柔道の稽古で怪我をしたのが心配だったらしい(ただ情けない男と言われただけだった)
家では最後に風呂に入ることにした。
汗でどろどろになった体を流すのは他の家族に申し訳なかった。(もう家族からは汚いものとして扱われていた、朋子が一番嫌がっていた。眼も合わせてくれなかった)
最後に入った人が掃除するのは当然だ。
だから僕は率先して風呂の掃除を始めた。(そうしないと殴られた)
〇月20日 晴れ
天気もいいので菜穂子と公園に散歩に出かけた。(一人で出かけた。心のよりどころが欲しかった)
気持ちよくて菜穂子が隣に居て泣いちゃった。(一人でベンチに座り、二人分のジュースを買って泣いていた。)
家に帰ったら朋子が迎えてくれた。(腹を蹴られた。唾を吐かれた。)
部屋で今日の思い出に浸っていた(膝を抱えて泣いていた。)
幸せな気分で寝床に着いた(膝を抱えて丸まって泣いていた)
×月25日 豪雨
今日は僕の誕生日だ。みんな家族がおめでとうと言ってくれた(一人でコンビニでケーキを買って机で一人で食べた、自分に向かっておめでとうと言ってみた。悲しくて笑っていた。)
もう笑い顔しかなかった(他の表情ができなかった)
おめでとうって言ってくれたお父さん(言ってほしかった)
おめでとうって言ってくれた母さん(言ってほしかった)
おめでとうって言ってくれた朋子(言ってほしかった)
嬉しくて泣き続けた(もうなんで泣いているのか良くわからなかった)
皆がプレゼントをくれた。大切なことを忘れないために日記を買ってくれた。
(自分で買った大学ノートだった)
僕は母さんが生んでくれて幸せです(そう思ってほしかった。)
父さんの息子で幸せです(そう思ってほしかった)
朋子の兄で幸せです(そう思って・・・ほしかった・・・)
〇月30日 豪雨
皆の前でオナニーをさせられた。菜穂子の為と言われて頑張った(死んでしまいたかった)
竹原君も、菜穂子も笑っていた(死にたかった)
皆が楽しんで菜穂子の為だと思うと頑張れた(死にたかった)
恥ずかしい事を何度も言った。菜穂子の為だと思うと言えた(死にたかった)
呼び出された、菜穂子の為だったと思うといくらでも頭を下げられた(死にたかった)
〇月3日 台風
菜穂子と竹原君が抱き合ってキスをするのを見た。(死にたかった。殺したかった。)
竹原君と菜穂子はそういう関係だったんだと思った(死にたかった、殺したかった。)
菜穂子は竹原君と付き合っていたのか・・・竹原君はいいやつだから仕方がないと思った(みんな殺したかった)

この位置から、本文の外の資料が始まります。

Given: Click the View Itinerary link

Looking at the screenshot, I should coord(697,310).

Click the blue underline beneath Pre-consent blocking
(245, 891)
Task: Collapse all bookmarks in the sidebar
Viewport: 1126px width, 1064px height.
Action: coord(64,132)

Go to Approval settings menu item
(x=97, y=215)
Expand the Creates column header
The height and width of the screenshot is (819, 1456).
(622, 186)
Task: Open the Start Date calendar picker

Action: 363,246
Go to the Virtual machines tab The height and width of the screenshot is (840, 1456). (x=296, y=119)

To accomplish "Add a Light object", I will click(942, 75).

僕は菜穂子のために菜穂子を諦めることにした(全員殺したかった)
菜穂子はとっくの昔に竹原君とそういう関係だったことを聞いた(本当に・・・本当に死にたかった・・・逃げたかった・・・折れた・・・何かがぽっきりと折れた。)
高校生になり、何かがどんどん消えて行くのが解った。
何が消えて行くのは解らなかった。でも僕の大事なものが消えて行ってるのは解った。
他にすることがなかった。僕は勉強しかしなかった。
お父さん・・・お母さん・・・朋子・・・
僕がいい大学に入って立派な仕事に着いたら・・・また話してくれるかな・・・
何にもないんだ・・・何も見えないんだ・・・
自分が泣いてるか笑っているか解らないんだ・・・
もうどう頑張っていいか解らないんだ・・・
悲しいとか楽しいとか何にも解らないんだ・・・
でも僕がこのノートに書いてるときは笑ってくれる。
遠い昔に僕にくれた笑顔に会える。
だから書き続けているんだ・・・他には何もないんだ・・・
僕には父さんと母さんと朋子しかいないんだ。
僕はみんなに嫌われている、それくらいは解る・・・
でも思い出がある・・・優しくしてくれた、家族だった思い出がある。
だから僕は何とか生きてられる・・・
それしかない、それしかないんだ。感情なんてよくわからない。
朋子、朋子、僕を頼ってくれた朋子・・・
僕はそのために生き続けている。
守る為に生き続けている。大事な妹を守る為に生きているんだ。
だから幸せになってくれ・・・素敵な人と結ばれて幸せになってくれ。
僕はそれを見れれば何もいらない。それしかないんだ。
頼ってくれた・・・それだけで僕は幸せだった。一生分の幸せをもらったんだ。
情けない兄貴でごめん、だけど懸命に生きる。
朋子の幸せ、家族の幸せに生きる。
もう何も解らなくなってしまった。世界に色がなくなってしまった。食べ物の味も、痛みも、何もかもどうでも良くなってしまった。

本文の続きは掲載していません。